━━ Records ━━

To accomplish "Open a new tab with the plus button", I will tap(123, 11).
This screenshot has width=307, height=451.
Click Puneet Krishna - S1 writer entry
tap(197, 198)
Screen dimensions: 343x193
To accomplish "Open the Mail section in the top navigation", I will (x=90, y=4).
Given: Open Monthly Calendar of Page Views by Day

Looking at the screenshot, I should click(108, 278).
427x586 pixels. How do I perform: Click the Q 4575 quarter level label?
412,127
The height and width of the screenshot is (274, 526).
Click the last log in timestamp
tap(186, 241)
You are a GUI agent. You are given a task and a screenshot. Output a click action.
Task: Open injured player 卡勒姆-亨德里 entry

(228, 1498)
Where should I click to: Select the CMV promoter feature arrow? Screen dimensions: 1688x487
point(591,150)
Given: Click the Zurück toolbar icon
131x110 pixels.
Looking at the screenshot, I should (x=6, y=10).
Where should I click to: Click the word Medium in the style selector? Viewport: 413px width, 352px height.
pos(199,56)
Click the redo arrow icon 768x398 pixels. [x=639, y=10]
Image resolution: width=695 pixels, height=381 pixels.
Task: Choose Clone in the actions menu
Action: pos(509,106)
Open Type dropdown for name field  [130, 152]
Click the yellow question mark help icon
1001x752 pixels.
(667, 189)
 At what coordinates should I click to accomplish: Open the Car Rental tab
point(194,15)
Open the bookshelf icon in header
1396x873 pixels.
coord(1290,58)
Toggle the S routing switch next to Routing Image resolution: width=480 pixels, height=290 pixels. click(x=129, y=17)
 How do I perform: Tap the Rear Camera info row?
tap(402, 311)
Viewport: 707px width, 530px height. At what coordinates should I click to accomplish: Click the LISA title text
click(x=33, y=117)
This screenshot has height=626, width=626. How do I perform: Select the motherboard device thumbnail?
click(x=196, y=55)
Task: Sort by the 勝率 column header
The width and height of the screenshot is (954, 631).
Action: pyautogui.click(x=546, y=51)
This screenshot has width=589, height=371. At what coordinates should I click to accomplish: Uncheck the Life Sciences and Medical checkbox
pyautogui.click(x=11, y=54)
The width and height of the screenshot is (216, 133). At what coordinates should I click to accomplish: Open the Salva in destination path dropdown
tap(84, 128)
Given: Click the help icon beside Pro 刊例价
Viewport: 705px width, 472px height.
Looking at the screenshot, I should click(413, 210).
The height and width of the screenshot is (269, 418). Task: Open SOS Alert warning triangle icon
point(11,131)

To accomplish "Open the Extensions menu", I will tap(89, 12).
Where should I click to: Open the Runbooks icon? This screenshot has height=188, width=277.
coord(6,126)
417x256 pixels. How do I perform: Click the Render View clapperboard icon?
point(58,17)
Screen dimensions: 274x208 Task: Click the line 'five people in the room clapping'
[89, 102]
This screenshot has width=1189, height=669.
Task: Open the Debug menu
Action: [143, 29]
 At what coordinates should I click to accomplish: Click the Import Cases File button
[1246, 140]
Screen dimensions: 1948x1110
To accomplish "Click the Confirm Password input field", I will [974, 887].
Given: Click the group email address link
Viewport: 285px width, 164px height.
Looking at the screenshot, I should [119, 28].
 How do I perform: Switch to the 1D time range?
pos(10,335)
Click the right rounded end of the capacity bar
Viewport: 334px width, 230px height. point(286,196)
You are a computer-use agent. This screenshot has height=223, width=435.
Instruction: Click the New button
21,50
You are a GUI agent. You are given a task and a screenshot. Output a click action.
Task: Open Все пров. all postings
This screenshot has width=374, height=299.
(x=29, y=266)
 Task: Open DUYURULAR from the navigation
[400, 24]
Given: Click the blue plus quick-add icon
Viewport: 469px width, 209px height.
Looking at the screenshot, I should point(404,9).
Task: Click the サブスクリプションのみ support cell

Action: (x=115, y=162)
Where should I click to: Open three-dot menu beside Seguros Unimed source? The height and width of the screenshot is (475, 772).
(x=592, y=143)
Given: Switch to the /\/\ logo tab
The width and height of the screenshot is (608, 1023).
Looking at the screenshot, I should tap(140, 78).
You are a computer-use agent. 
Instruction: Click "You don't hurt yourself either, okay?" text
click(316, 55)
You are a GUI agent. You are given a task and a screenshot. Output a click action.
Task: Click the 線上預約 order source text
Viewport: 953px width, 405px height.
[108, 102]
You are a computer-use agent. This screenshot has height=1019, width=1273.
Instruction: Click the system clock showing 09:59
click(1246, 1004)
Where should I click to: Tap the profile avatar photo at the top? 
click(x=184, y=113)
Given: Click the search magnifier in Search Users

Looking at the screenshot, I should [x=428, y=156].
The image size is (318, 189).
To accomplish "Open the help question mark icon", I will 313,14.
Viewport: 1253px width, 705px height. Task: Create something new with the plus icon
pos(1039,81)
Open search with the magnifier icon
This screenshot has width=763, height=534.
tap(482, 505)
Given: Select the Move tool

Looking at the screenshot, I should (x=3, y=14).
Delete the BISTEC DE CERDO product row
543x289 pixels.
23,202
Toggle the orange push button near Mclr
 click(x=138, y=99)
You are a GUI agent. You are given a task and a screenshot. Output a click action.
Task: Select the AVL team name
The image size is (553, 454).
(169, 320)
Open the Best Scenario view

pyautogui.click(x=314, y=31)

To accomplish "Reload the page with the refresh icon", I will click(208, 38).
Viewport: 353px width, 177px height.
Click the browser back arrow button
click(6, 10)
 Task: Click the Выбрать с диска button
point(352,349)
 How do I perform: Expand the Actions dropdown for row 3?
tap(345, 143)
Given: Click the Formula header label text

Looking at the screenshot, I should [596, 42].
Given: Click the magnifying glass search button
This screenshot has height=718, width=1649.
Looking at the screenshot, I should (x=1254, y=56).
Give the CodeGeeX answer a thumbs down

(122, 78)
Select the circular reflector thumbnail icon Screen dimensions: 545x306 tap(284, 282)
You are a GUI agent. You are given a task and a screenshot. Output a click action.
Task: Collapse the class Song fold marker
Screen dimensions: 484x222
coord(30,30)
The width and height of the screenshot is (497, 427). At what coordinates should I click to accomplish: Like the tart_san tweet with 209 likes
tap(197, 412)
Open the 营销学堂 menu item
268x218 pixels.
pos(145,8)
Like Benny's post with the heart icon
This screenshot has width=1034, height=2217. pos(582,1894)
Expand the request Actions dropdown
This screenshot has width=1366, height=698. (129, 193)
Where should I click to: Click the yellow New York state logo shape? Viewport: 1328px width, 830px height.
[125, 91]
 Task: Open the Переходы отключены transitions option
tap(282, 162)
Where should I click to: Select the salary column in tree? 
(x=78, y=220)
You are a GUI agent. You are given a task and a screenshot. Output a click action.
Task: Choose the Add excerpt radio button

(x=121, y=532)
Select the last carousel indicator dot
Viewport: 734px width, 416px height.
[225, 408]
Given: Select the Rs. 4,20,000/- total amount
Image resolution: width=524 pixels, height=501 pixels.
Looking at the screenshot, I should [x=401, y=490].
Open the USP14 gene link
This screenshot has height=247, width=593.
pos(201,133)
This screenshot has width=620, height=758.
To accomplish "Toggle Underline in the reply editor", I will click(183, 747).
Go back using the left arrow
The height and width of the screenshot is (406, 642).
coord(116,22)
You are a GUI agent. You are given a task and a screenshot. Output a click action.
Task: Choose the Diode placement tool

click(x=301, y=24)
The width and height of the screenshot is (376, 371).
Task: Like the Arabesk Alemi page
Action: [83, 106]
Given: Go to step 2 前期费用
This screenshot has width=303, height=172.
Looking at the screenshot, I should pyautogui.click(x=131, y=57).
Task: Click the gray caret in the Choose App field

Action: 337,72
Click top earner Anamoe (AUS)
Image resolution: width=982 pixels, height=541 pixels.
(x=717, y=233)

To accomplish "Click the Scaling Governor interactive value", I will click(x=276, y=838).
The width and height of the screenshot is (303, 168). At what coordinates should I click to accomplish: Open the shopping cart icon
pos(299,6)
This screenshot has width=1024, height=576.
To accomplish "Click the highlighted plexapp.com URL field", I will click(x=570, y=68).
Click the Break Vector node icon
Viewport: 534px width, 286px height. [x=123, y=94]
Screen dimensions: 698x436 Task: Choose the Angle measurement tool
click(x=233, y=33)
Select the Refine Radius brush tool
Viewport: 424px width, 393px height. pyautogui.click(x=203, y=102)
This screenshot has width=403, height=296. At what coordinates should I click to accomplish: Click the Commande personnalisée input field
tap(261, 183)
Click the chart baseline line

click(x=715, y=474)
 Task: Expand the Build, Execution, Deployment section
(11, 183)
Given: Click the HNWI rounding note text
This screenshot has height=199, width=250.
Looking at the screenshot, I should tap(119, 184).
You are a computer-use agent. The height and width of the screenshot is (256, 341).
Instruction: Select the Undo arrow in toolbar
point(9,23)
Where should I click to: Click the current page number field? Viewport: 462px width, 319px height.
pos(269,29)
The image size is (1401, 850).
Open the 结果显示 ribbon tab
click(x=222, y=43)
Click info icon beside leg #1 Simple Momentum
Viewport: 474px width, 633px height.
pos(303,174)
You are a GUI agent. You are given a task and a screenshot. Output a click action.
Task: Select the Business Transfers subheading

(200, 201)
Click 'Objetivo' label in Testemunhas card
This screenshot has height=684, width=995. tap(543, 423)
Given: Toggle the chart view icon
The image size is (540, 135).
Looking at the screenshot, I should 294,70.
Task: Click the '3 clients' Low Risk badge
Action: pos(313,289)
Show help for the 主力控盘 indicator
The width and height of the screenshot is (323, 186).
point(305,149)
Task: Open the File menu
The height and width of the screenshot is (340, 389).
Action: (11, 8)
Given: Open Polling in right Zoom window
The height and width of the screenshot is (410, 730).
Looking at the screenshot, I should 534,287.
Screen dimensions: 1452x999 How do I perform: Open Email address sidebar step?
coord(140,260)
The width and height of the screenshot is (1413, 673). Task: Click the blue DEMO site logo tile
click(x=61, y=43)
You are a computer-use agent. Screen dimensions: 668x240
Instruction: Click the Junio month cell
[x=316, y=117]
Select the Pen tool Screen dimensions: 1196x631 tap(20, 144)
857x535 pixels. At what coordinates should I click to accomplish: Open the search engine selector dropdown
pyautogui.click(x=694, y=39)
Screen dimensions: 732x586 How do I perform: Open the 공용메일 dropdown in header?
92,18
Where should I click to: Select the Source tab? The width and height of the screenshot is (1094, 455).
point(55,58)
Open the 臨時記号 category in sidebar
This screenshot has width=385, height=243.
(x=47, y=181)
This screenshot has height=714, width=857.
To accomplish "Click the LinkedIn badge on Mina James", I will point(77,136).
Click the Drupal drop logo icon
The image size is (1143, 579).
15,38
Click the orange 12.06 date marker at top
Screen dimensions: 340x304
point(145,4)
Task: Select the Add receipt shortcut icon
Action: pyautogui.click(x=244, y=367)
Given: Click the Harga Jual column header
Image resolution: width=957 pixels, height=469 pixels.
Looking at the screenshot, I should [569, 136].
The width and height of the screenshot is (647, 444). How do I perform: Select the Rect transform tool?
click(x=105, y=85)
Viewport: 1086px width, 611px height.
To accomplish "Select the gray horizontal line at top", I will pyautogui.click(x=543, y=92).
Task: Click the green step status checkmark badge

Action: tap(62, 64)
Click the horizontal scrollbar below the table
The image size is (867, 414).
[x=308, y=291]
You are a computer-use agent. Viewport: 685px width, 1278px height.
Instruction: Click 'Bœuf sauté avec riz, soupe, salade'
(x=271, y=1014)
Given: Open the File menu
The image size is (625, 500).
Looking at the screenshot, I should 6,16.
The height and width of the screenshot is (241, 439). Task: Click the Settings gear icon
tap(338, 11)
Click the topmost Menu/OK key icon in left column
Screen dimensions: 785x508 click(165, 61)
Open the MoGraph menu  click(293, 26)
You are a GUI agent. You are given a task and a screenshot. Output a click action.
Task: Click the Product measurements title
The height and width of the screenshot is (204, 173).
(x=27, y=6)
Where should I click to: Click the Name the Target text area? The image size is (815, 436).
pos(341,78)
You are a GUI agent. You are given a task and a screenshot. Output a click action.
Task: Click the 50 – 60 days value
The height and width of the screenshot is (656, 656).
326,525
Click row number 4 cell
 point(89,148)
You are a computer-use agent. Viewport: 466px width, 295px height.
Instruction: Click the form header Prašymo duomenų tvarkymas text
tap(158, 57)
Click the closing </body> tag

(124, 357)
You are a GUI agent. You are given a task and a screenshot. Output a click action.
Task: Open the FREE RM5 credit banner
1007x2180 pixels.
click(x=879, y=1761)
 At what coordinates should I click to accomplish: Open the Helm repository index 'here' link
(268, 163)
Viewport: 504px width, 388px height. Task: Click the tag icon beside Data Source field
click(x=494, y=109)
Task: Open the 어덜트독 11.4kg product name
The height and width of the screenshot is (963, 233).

━━━

Task to complete: From the records above, extract exactly and only the lines that begin at the line with "Instruction: Click the system" and stop after the line with "The image size is (318, 189).".

Written response:
Instruction: Click the system clock showing 09:59
click(1246, 1004)
Where should I click to: Tap the profile avatar photo at the top? 
click(x=184, y=113)
Given: Click the search magnifier in Search Users

Looking at the screenshot, I should [x=428, y=156].
The image size is (318, 189).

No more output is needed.